If we stop the clock in 1998, just a year before Mr. Schmitt earned his engineering degree, we’ll see he founded an IT service/web agency called Arkadia in the forefront of Wireless Application Protocol (WAP), which developed mobile services for B2B software publishers, and then signed partnership agreements with Nokia, Ericsson and Sagem, to name just a few. We then pass over his years at Wharton, where his agile brain fed on spy thrillers and the science fiction of Isaac Asimov, and skip quickly over the two and a half years spent at Zadan, a start-up focusing on mobile multimedia services, during which he had his first taste of the world of analytics. Towards the end of the film, we scan past his chapter of building up the mobile business line for the company Gomez in Beijing to find the extraordinary Mr. Schmitt, aged just 32, sipping his aperitif at an Italian restaurant in Beijing with Bjørn Stabell, CEO of Happylatte. Stabell, his future business partner, remembers seeing “a real geek imbued with an acute business mind sharpened at Wharton and with the sophisticated approach of a well-mannered Frenchman.”?“During lunch, we talked a great deal about technology and science fiction, before ending up on the future of mankind." At the confluence of different universes, Mr. Schmitt is capable of turning his hand to anything new, and always a step ahead on a global scale. Just like Apple Watch.

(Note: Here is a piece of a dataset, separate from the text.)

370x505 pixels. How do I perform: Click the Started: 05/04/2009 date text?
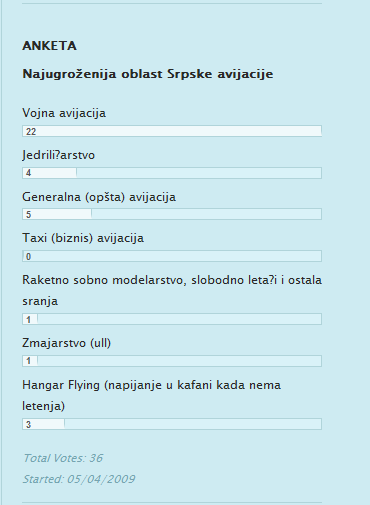79,479
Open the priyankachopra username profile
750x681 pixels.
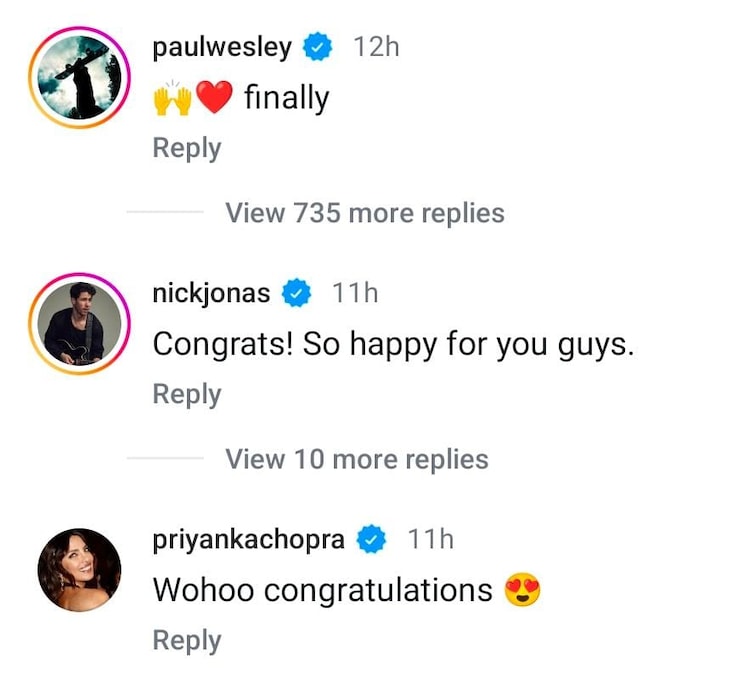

Obsessed by the product roadmap
Very early, Schmitt realized that mobile applications had all the attributes of a cash-cow. On January 6, 2010, Apple announced that the downloads of iPhone applications had passed the three billion mark. Two months later, nearly 150,000 apps created by some 28,000 developers were ready for download from the App Store to anywhere in the world. In a keynote on June 7, 2010, Steve Jobs confirmed that 225,000 applications were available thenceforth. That year Schmitt resigned from his job with the idea of launching into apps. "I didn't really know where to start," he confessed. But being "pragmatic and obsessed with the product's road map," as his colleagues would say, he started by trying to assess the most promising countries and most attractive business segments, before finally realizing that simply no tool existed to analyze this new market of apps. Looking for someone with whom to share his thoughts, Schmitt turned to his Norwegian buddy, Bjørn Stabell, CEO of a start-up specializing in IT and mobile games. "I loved the idea!" Happylatte's founder recalled. At the time, Stabell had a Minimum Viable Product (MVP) called “App Nanny” in the pipeline. The two put their heads together and came up with an independent structure under the new name of App Annie. "Bertrand impressed me enormously: he had an absolutely clear vision of both the business model and the market. He quickly set up a team and motivated it. He had such belief that you could almost feel it," says Stabell, who never had any doubts about his friend. Good for him!
The latest surveys published by IDC/App Annie suggest that revenues from apps stores from the IT giants are due to explode in the next few years. By 2018, the turnover of Apple Store could be as high as twenty billion dollars, namely double of that in 2014, not to mention the arrival of the smartwatches. On the publication of Apple's 2015 2nd quarter results, Tim Cook announced that the App Store for Apple Watch already contained 3,500 apps, far greater than the 1,000 at the time of iPad launch and the 500 at the App Store launch in 2008. Music to the ears of Mr. Schmitt, whose direct competitors cannot be described as legion. When one speaks of Localytics recently raising thirty-five million dollars, Flurry being bought by Yahoo last July, Mixpanel being evaluated at 865 million dollars or SimilarWeb that tracks the current usage, Mr. Schmitt replies: "App Annie is for the applications industry what Switzerland is for world. We collaborate with everyone to meet our clients' demands."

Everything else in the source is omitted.